=== What the task requires ===
Every line from the one with "Task: Open the 调度类型 CRON dropdown" to the end of the listing, and nothing else, is to be printed exactly; please leave the pictures out.

• • • • •

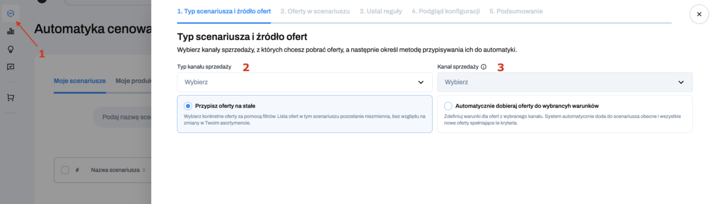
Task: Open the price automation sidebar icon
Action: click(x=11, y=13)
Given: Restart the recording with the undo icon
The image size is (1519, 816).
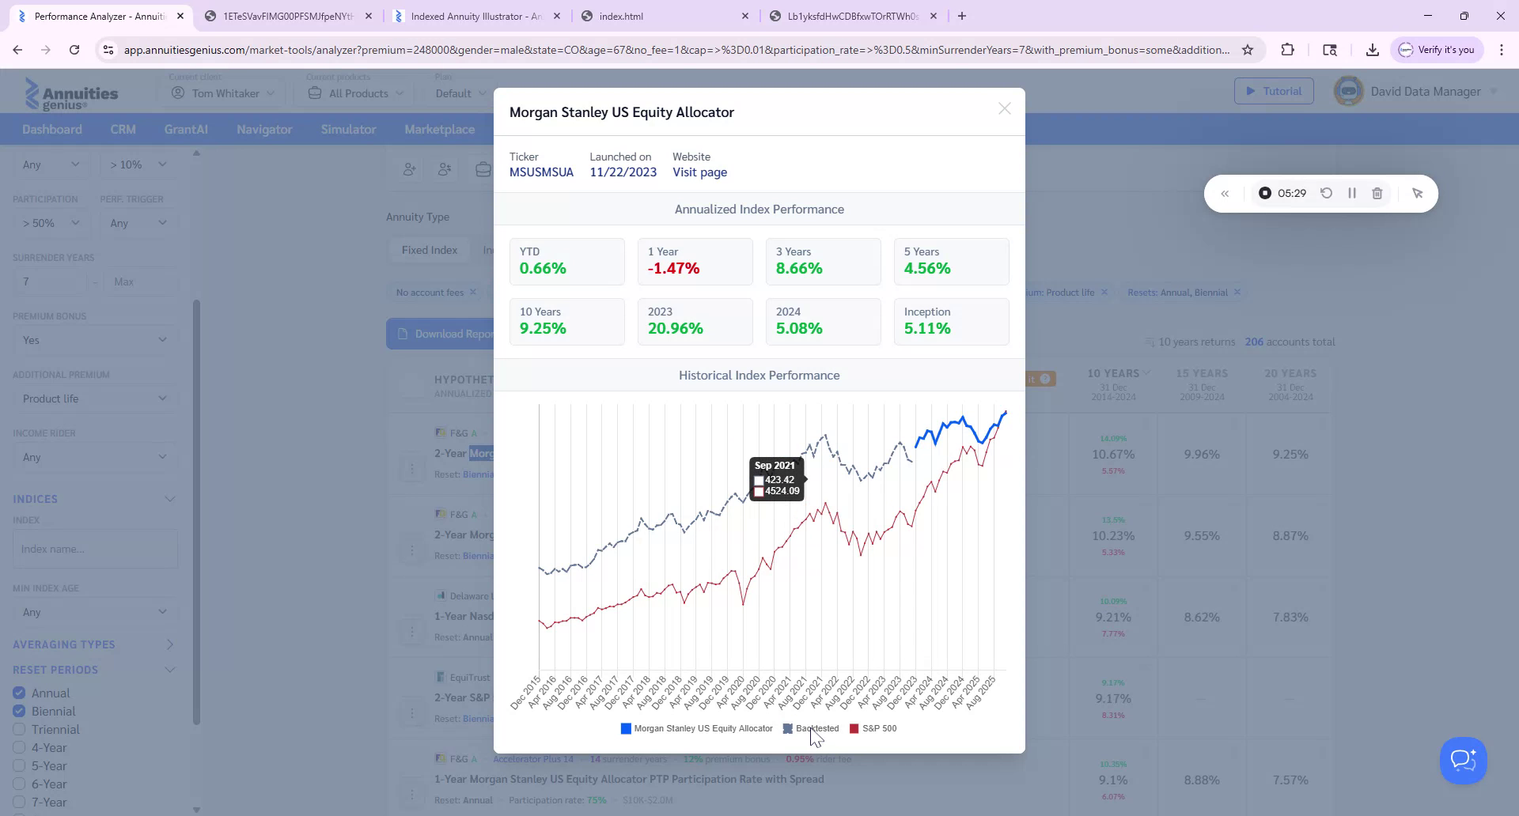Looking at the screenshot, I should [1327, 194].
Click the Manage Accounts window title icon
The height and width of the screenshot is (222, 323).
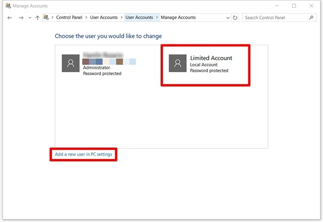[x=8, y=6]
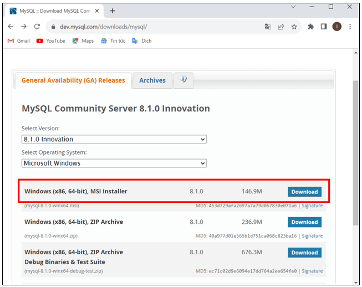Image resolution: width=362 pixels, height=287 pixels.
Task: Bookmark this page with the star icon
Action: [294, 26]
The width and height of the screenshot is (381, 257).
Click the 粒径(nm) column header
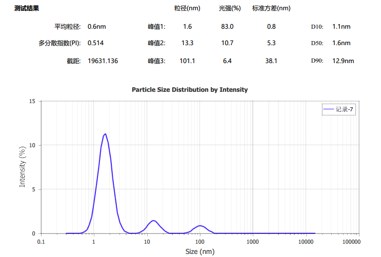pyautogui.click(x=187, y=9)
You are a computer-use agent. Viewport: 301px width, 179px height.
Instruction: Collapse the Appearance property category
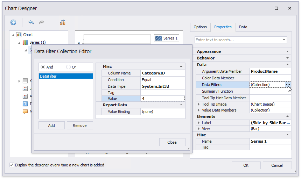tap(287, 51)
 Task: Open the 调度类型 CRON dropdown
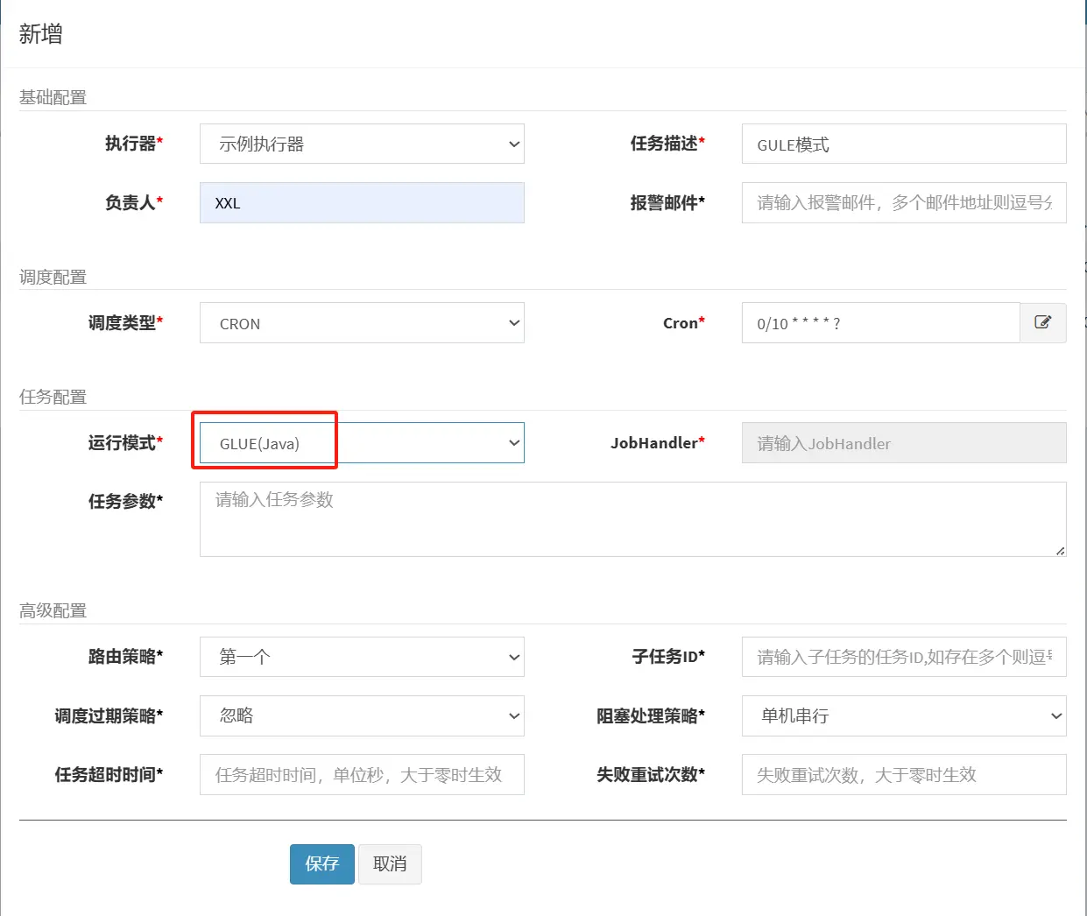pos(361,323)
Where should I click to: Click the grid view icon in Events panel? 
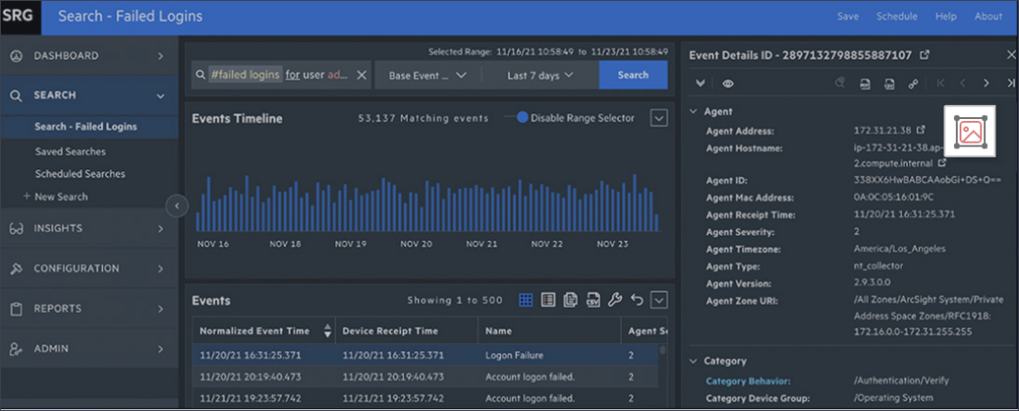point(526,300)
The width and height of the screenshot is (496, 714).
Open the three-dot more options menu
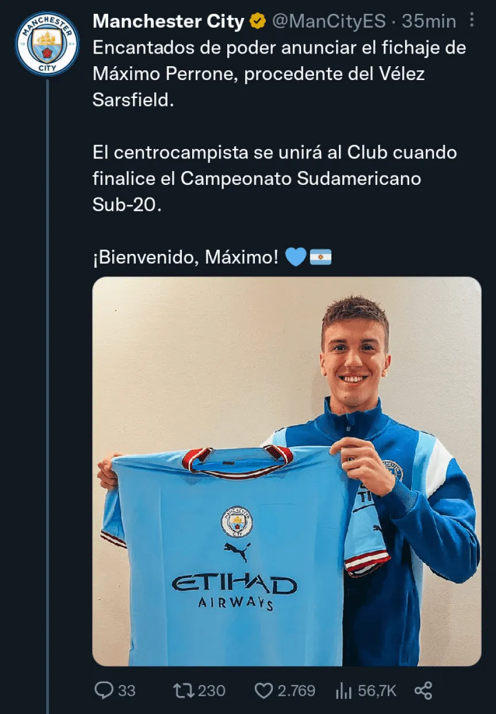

• • • • •

=== Response ===
 Task: Open the 调度类型 CRON dropdown
pos(361,323)
Where should I click to: Click the grid view icon in Events panel? 
point(526,300)
The width and height of the screenshot is (496, 714).
Open the three-dot more options menu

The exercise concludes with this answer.